If SJ was anything, he wasn’t lazy and he wasn’t polite. Sometimes you have to break an egg and make a mess.

And that’s why I write—to get all you gentlemen and ladies thinking.  Not to make anyone agree with me.

Lee Dronick

Columbus used his navigation and seamanship skills, but thought outside of the flat Earth box to search for a route to Indonesia. This is no different than putting together technology to develop Google Glasses or iPhones; We all follow in the footsteps of giants.

D Mills

Glass maybe a broad step towards the future, and it may yet be another geek toy.  This is not the first time a company has wanted to create a visual hands free device. 

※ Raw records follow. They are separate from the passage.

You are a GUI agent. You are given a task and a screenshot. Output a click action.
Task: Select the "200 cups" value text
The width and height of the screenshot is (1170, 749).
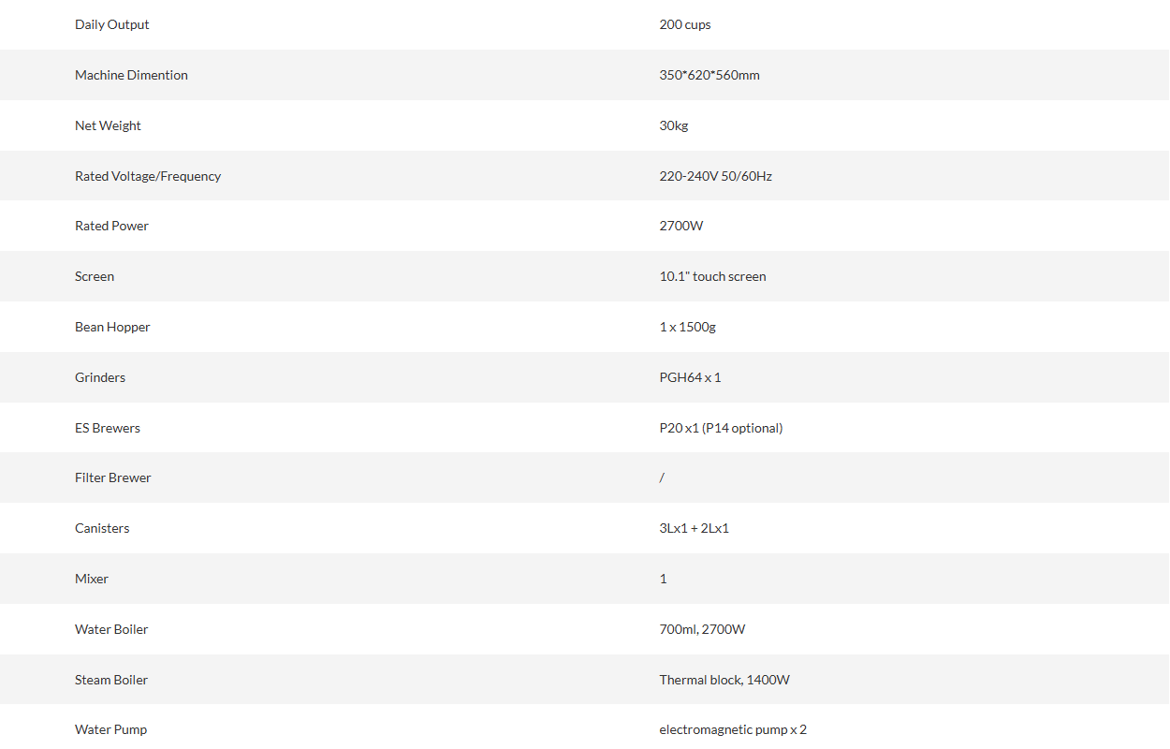[684, 24]
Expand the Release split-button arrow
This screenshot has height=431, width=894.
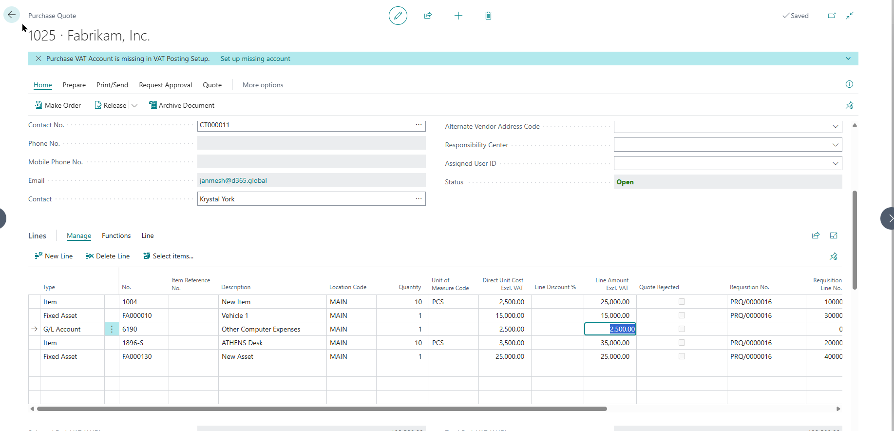[135, 105]
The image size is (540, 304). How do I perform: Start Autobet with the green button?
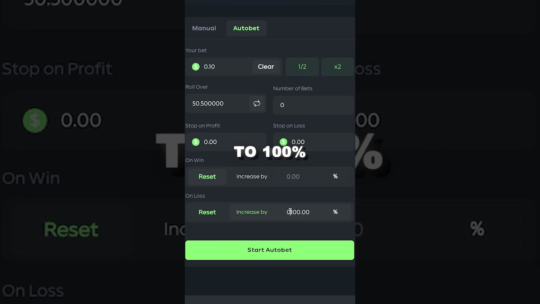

Like many comments before mine, most new products are just compiled of previous technology in a different way.  Isn’t that how everything in history was created?  Humans are not so innovative that we can just one day wake up and figure out how to make a car or a hologram.  Steam, internal combustion, electrical generators, they were always built with a small twist on something else already being used. 

Thant being said, I personally like the Glass, but don’t think it’s anywhere near finished.  Remember the 1980s cellphones?  they were so horrible, yet they eventually gained enough momentum to become smaller, more powerful, and more useful.  I could see exactly that happening to Glass but it is definitely going to be a long haul.  That’s why they called it a ‘prototype.’  even the SR-71 and space shuttle were just that when they started.

ibuck

Paraphrasing Will…

The most interesting people I meet are social beings who…refuse to let their toys rule their lives.

Whether you hate Apple and their customers, or appreciate their products (mildly or wildly), people normally desire, and even long for, others to “be present” with them. Often toys of any type hinder us from being present, as some have noted above, and often make us wonder: “I have all this stuff, so why am I not more content?”

At least when someone is looking at their handheld device you have an inkling that they are not fully present. With such glasses, as with wireless phone headsets, it’s harder to tell. And that doesn’t bode well for people who want real human contact / interaction.

Paul

The facts are no smartphone brings us together
I’m sick of trying to talk to someone who has their head stuck in their lap while they text or Facebook someone else , have you tried to talk to your kids these days for more then an hour
Without their eyes wondering elsewhere.
Tech lovers will buy this item as long as it works and its affordable, plus when your 30 years old and still living at home atleast it will stop your ageing parents won’t embarrass your when they tell everyone how they found you looking at porn online in your room.